Der Cicerone leitete unsere Schritte nach dem Kirchhofe, um unterwegs einen Neubau sehen zu lassen: die Freimaurerloge Amalie. Der Baumeister des Rathhauses hat auch dafür den sogenannten freien gothischen Styl gewählt und, irren wir nicht, sinniger und glücklicher als bei dem Rathhaus. Dieser Bau erscheint uns als ein erfreulicher Fortschritt des Künstlers und gehört jedenfalls zu den besten, was Weimar an Bauten besitzt. – Wir standen an dem neuen Kirchhof und der Cicerone bat mich, [138] mit einem bedeutsamen Wink nach einem Placate an der Eingangsthüre, um gefällige Beseitigung der Cigarre. Richtig, da steht es groß geschrieben: „das Rauchen auf dem Kirchhofe ist bei einem Thaler Strafe verboten.“ Der Mensch ist von Natur ein polizeiwidriges Geschöpf und allzeit geneigt, der Polizei unrecht zu geben, aber ich bin ein ziemlich guter Mensch und freute mich daher herzlich, der Polizei auch einmal ein Belobungsdekret ausstellen zu können für dieses odi profanum vulgus. Es liegt in der That etwas Unschickliches, ja Empörendes darin an dem Orte der Hingeschiedenen, wo Pietät, Schmerz und Trauer ihrer mit der Ewigkeit sie verknüpfenden Betrachtungen, Empfindungen und Träumen sich hingeben, kalt und barsch umherzuwandeln, seiner Neugierde, seinen historischen oder ästhetischen Studien mit Cigarrendampf zu huldigen und alles tiefst Menschliche darüber außer Acht zu lassen. –

Der Kirchhof ist gerade keiner der schönsten und sinnigst angelegten noch gepflegten, aber immerhin sehr freundlich. Es gibt ein gutes Zeugniß für Weimars Bewohner, daß man auch in dieser Jahreszeit der reizlosen Schneemonotonie andere Besuche, als die der Neugierde und der Touristen hier findet.

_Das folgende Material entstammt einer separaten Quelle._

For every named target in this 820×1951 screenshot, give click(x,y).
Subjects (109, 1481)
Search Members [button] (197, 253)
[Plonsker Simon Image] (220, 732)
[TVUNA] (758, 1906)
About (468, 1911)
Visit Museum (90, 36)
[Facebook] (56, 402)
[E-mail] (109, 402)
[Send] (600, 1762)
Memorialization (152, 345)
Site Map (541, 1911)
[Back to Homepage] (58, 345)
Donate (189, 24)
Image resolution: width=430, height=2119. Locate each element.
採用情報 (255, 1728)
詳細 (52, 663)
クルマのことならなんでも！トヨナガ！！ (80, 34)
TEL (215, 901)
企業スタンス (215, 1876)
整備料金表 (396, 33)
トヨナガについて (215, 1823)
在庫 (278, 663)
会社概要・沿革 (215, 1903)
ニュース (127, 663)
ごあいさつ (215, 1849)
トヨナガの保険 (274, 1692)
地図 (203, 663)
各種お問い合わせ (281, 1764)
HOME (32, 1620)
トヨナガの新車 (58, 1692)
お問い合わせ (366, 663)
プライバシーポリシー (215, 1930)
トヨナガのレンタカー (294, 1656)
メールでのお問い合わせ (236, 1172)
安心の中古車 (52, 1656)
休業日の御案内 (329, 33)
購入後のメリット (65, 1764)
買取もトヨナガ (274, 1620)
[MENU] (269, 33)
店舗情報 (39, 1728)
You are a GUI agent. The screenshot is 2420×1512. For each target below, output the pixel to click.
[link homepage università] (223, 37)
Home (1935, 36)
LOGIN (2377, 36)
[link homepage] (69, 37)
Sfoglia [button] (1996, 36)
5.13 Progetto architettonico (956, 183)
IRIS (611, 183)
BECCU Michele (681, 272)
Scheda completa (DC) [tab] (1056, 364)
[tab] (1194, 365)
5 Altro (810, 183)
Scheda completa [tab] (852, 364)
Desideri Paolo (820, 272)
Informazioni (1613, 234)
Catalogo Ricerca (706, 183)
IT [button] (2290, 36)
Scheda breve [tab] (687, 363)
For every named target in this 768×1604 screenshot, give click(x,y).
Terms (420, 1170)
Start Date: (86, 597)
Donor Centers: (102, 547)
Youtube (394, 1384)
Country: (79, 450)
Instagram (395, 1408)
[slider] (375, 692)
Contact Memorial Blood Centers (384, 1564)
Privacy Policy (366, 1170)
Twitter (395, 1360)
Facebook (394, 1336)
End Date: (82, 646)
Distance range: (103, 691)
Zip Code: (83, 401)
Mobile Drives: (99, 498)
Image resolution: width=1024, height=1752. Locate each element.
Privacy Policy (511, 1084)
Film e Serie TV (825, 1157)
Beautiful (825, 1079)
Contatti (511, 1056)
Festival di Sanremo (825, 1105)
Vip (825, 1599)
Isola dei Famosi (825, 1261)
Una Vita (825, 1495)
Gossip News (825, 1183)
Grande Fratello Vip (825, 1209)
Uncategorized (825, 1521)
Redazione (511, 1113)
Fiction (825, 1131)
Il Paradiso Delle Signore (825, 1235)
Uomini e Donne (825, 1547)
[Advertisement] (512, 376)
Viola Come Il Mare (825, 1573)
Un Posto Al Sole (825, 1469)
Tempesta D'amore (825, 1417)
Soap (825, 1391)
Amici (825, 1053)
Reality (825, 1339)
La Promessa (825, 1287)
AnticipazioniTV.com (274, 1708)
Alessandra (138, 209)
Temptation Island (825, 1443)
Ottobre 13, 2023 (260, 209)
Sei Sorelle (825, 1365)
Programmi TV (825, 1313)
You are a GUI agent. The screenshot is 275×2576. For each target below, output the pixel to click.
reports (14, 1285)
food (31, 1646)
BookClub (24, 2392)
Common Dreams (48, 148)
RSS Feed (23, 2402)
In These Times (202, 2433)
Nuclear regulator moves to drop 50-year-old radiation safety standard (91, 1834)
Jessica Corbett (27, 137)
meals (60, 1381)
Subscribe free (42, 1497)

Die Betrachtung des Leichenhauses mit allen, von Hufeland angeordneten und von Schwabe vervollkommneten Anstalten zu Verhütung des schaudervollen Lebendig-Begraben-werdens, hatte in diesem Augenblick nichts Lockendes für uns. Wir sehnten uns nach der Fürstengruft, und dort südlich auf der Anhöhe ragt sie hoch empor und harrt bereits der Hofdiener unserer Ankunft. Früher soll es sehr vieler Umständlichkeiten bedurft haben, um diese Fürstengruft besuchen zu können. Dem neuen Hofmarschall muß man zum Ruhm nachsagen, daß er diesen Uebeln ein Ende gemacht und die Betrachtung wesentlich erleichtert hat. Man geht oder sendet in die Hofmarschallamtskanzlei und bestellt, um welche Zeit man in die Fürstengruft wolle und pünktlich wird der Hofdiener auf seinem Posten erscheinen. Auch im Innern ist trefflich für die Besucher gesorgt. Man erwarte kein großes Prunkgebäude. Ueber einem Stufenabsatze steht die von Carl August 1824 durch Coudray erbaute Fürstengruft, ein quadratischer Bau mit dorischem Portal, Segmentfenstern und Kuppelaufsatz. Innen in der Mitte tragen vier Pfeiler, verbunden durch Halbbögen, worin Wappen, das Kuppeldach. An der Rückwand der Altar; vorn im Boden die runde umgitterte Oeffnung, um Licht und mittelst einer Vorrichtung die Särge hinabzulassen in die Gruft. In diese windet links dem Eingang eine steinerne Treppe sich hinunter. Das flache Gewölbe der Gruft senkt sich auf vier niedere breite Mauerpfeiler. – Dem Herabgekommenen rechts herum stehen hier sechsundzwanzig Särge, die ursprünglich in zwei Grüften der Kirche im Residenzschloß beigesetzt waren, nach dessen Brande 1774 in einem untern Gewölbe desselben bewahrt, 1825 hier in die neue Gruft versetzt wurden. Diese sechsundzwanzig Särge umschließen von Herzog Wilhelm, † 1662, an sechsundzwanzig Glieder des Fürstenhauses, die das Verzeichniß auf dem ersten Sarge rechts oder der Hofdiener nennt. Am 16. December 1827 ließ Carl August Schiller’s Reste von dem Jakobskirchhofe hierher versetzen, 6 Monate später eröffnete sich die Gruft für Carl August’s Leiche, am 26. März 1832 stellte man Goethe’s Sarg neben den seines Freundes. Die Särge von Goethe und Schiller stehen gerade der Thür gegenüber ....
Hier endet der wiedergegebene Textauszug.